• **Supplied entries**

§

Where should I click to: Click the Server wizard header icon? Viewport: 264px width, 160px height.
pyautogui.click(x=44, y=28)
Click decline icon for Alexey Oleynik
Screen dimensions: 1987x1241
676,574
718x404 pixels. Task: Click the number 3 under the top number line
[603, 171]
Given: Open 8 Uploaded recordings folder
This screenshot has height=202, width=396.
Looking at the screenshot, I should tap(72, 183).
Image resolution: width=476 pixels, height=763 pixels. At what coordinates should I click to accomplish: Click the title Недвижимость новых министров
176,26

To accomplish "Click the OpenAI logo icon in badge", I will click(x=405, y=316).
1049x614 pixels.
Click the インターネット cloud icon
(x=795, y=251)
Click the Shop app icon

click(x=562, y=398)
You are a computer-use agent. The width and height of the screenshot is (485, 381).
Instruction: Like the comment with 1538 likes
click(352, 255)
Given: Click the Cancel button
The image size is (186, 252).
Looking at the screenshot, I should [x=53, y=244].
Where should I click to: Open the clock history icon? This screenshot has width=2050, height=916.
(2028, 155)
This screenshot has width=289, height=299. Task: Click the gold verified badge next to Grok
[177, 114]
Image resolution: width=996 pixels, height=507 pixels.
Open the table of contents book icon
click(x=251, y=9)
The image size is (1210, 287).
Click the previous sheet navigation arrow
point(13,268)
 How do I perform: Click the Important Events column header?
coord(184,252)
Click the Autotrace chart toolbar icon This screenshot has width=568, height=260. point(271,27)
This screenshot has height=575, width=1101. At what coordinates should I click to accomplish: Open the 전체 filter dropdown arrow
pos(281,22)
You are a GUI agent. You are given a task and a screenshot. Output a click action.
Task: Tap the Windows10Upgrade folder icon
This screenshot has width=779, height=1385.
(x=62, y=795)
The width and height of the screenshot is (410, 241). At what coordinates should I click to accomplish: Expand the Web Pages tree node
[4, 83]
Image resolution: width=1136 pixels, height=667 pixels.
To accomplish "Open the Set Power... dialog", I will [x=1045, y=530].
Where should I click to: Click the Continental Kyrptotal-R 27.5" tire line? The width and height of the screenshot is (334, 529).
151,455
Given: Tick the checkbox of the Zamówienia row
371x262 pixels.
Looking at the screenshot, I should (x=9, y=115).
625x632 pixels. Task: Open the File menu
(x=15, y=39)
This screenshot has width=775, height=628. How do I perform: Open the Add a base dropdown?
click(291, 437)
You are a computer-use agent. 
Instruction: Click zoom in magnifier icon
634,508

§

• **Problem statement**
Reproduce the lines above word for word, starting at the line that contains "Image resolution: width=476" and ending at the line that contains "click(352, 255)".

• **Response to the task**
Image resolution: width=476 pixels, height=763 pixels. At what coordinates should I click to accomplish: Click the title Недвижимость новых министров
176,26

To accomplish "Click the OpenAI logo icon in badge", I will click(x=405, y=316).
1049x614 pixels.
Click the インターネット cloud icon
(x=795, y=251)
Click the Shop app icon

click(x=562, y=398)
You are a computer-use agent. The width and height of the screenshot is (485, 381).
Instruction: Like the comment with 1538 likes
click(352, 255)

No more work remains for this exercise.